Я обнимаю Лиззи за талию и притягиваю ближе. Перевожу взгляд с перекошенного от ярости лица Броуди к ангельской улыбке Лиззи.
— Я тот парень, который даст ей все, что она заслуживает.
Она кладет руку мне на талию, и мы вместе уходим, оставляя их позади.

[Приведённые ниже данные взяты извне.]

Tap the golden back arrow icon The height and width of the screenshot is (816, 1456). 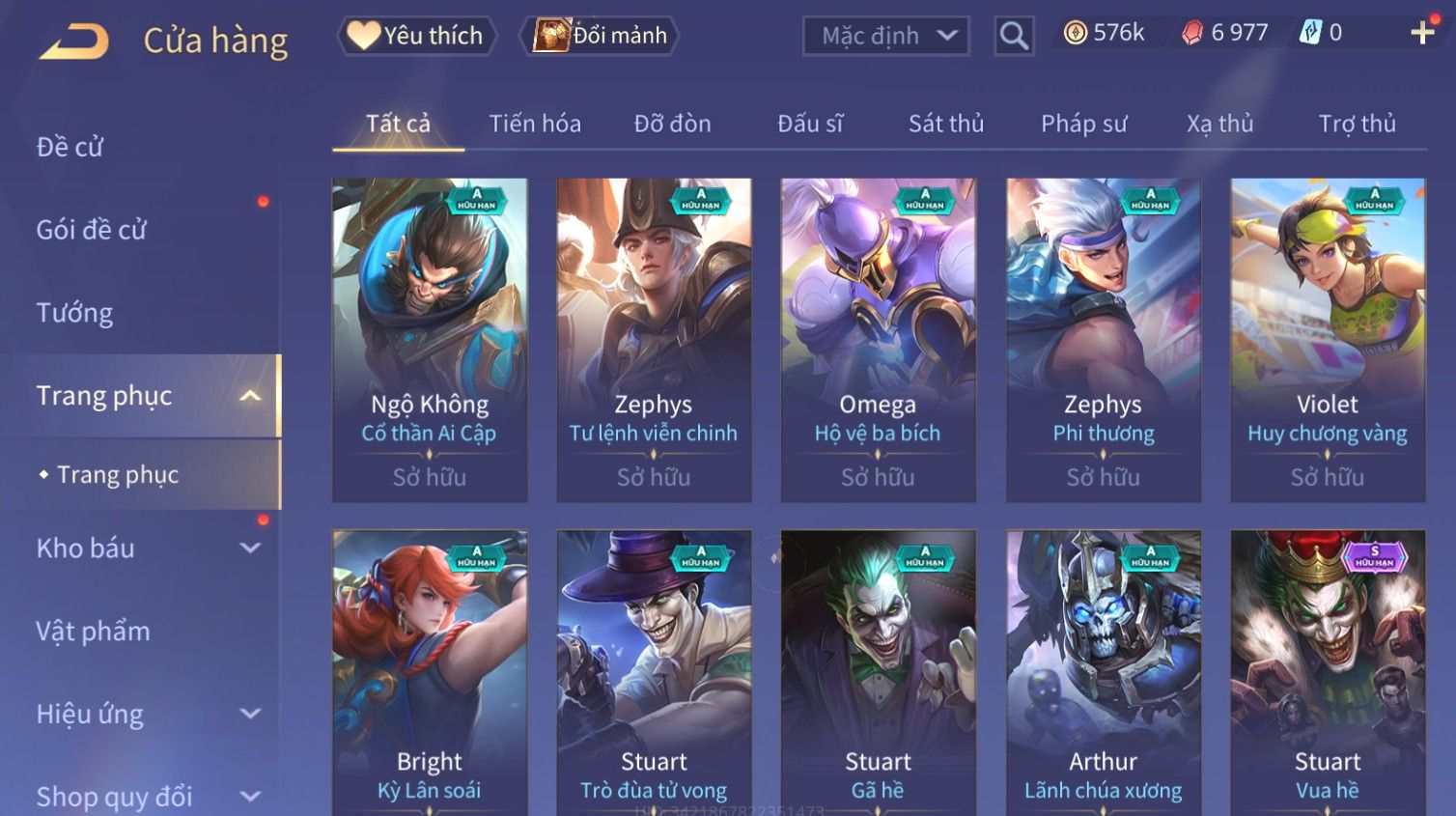point(75,42)
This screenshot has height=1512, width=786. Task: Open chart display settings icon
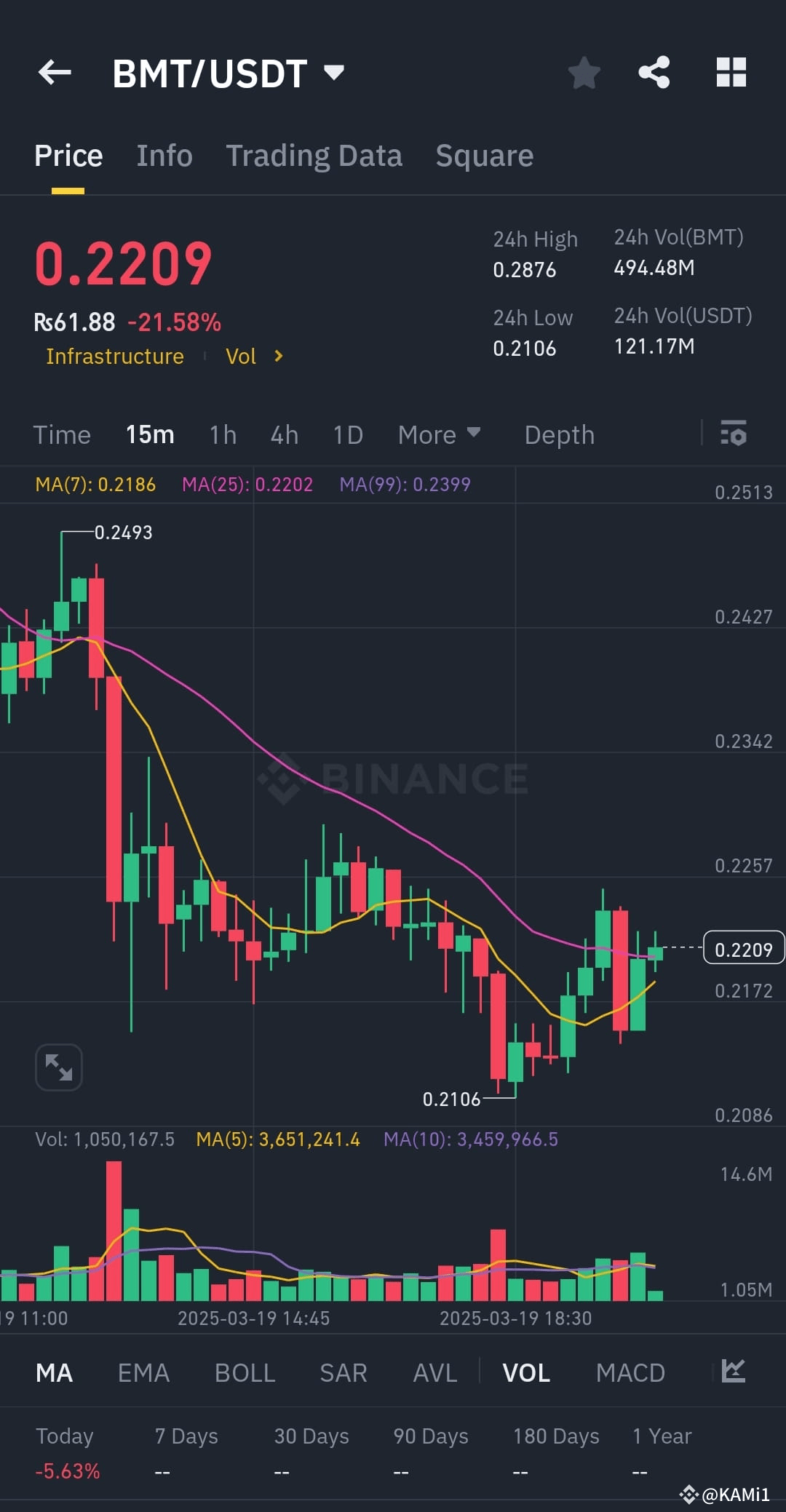pos(734,434)
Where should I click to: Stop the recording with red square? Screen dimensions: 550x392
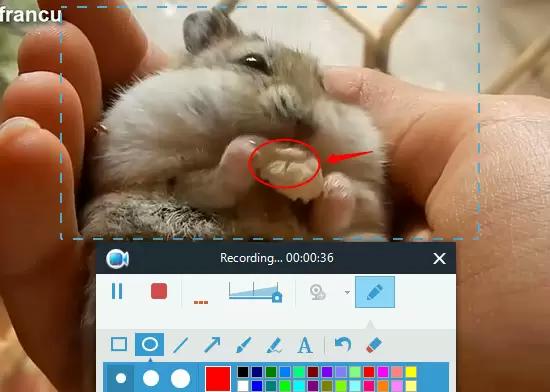point(159,291)
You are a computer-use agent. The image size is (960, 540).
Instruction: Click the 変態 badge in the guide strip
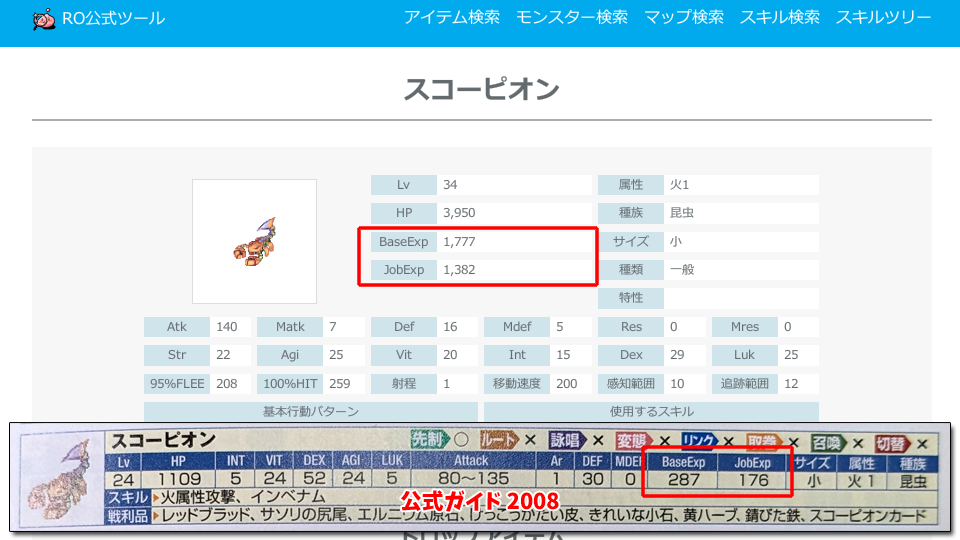click(x=634, y=440)
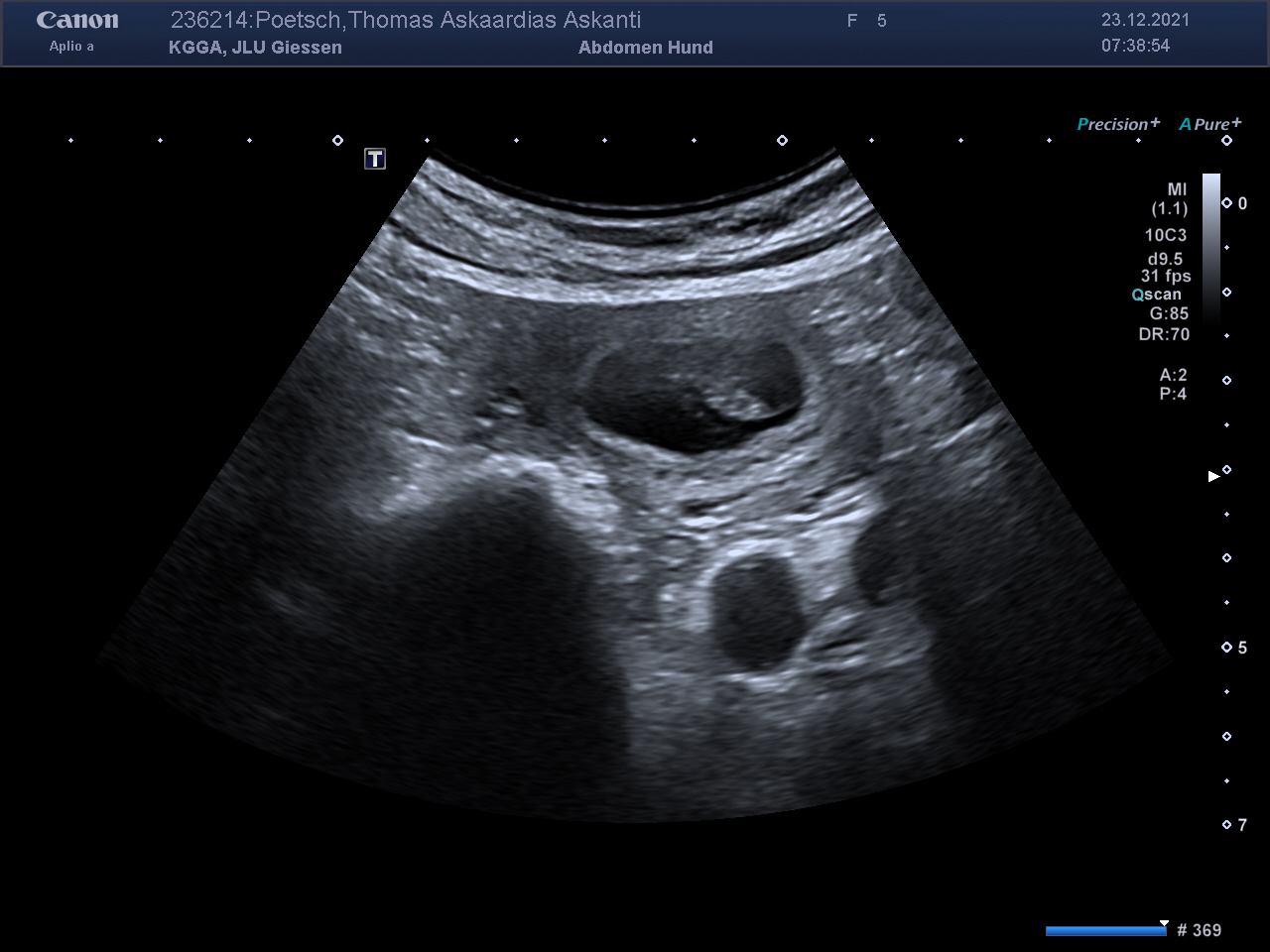Select the Precision+ imaging indicator
This screenshot has height=952, width=1270.
pos(1118,124)
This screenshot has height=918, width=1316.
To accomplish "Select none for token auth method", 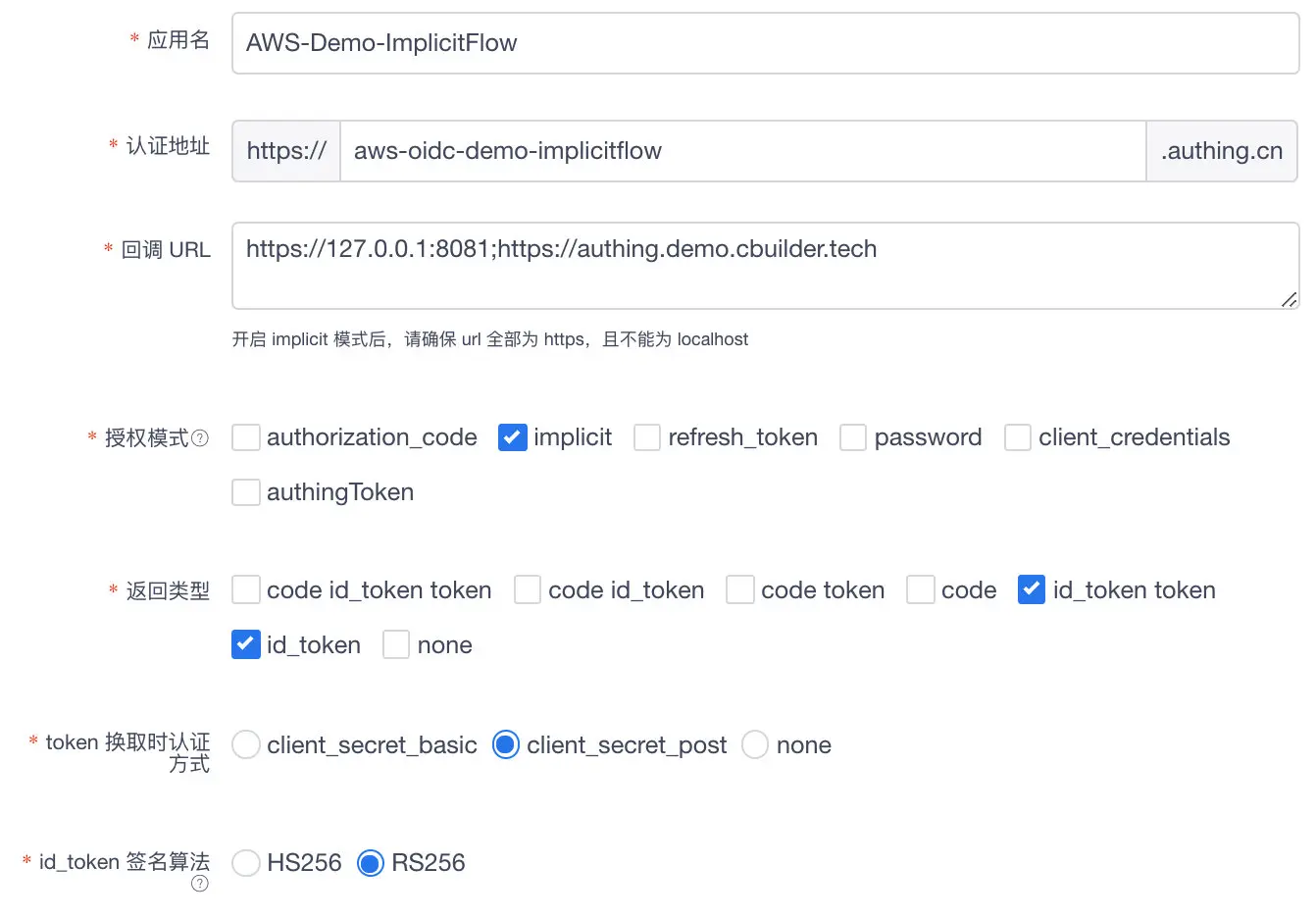I will (x=755, y=745).
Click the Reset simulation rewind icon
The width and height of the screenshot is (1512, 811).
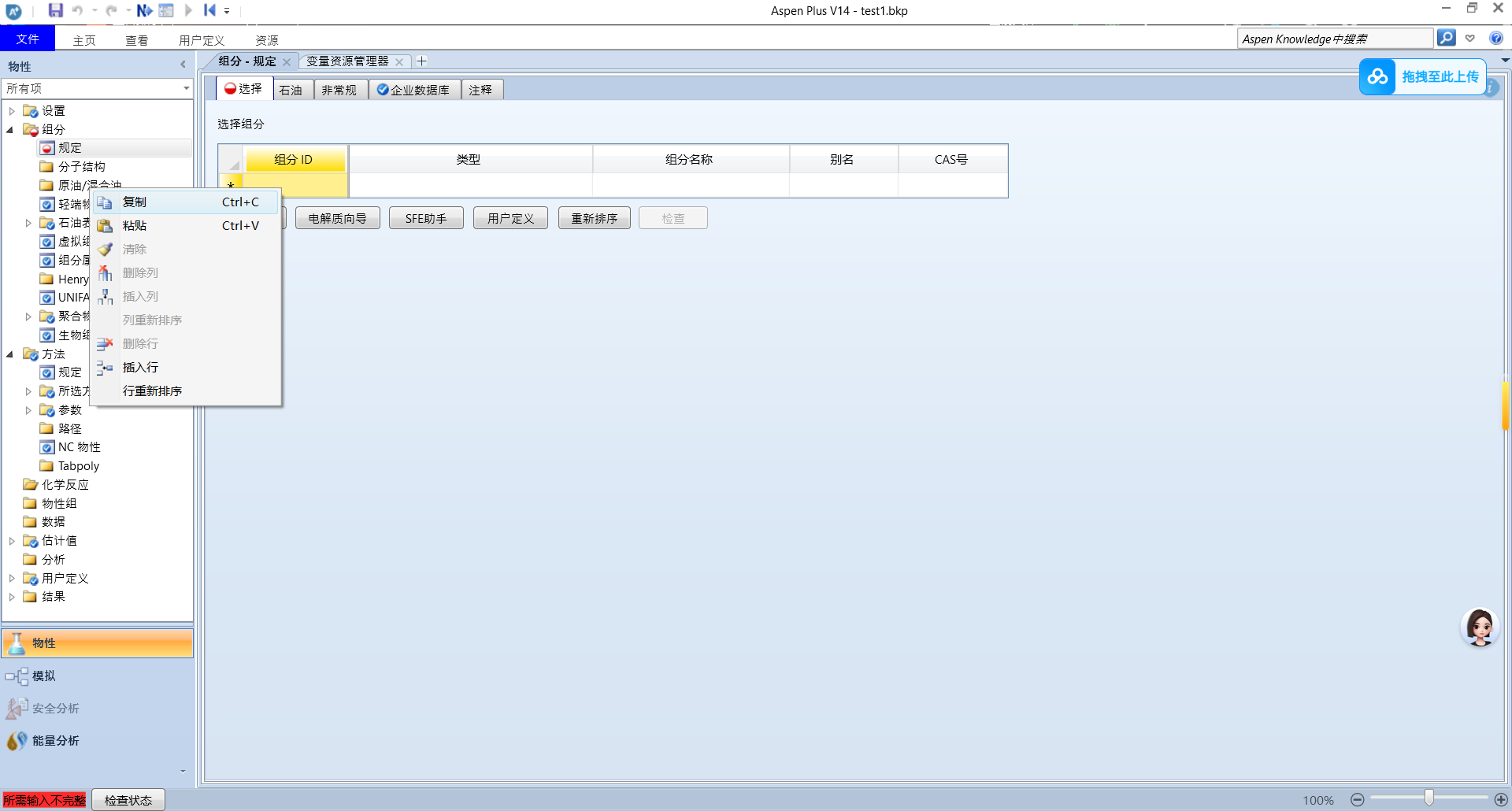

Мы идем приблизительно в течение пяти минут, прежде чем Лиззи начинает смеяться. Я с улыбкой наблюдаю за ней. Она смотрит на меня своими карими глазами, и они искрятся, словно пузырьки в бокале шампанского.
— Как так легко все получается у тебя? — спрашивает она, как будто этот вопрос кипел в ней в течение нескольких дней. — И когда ты стал таким галантным?
Я качаю головой.
— Когда ты стала такой сексуальной?
Она отмахивается от моего ответа.
— Нет. Серьезно. Как ты сделал это?
Я смотрю на верхушки деревьев, затем вновь на нее и пожимаю плечами.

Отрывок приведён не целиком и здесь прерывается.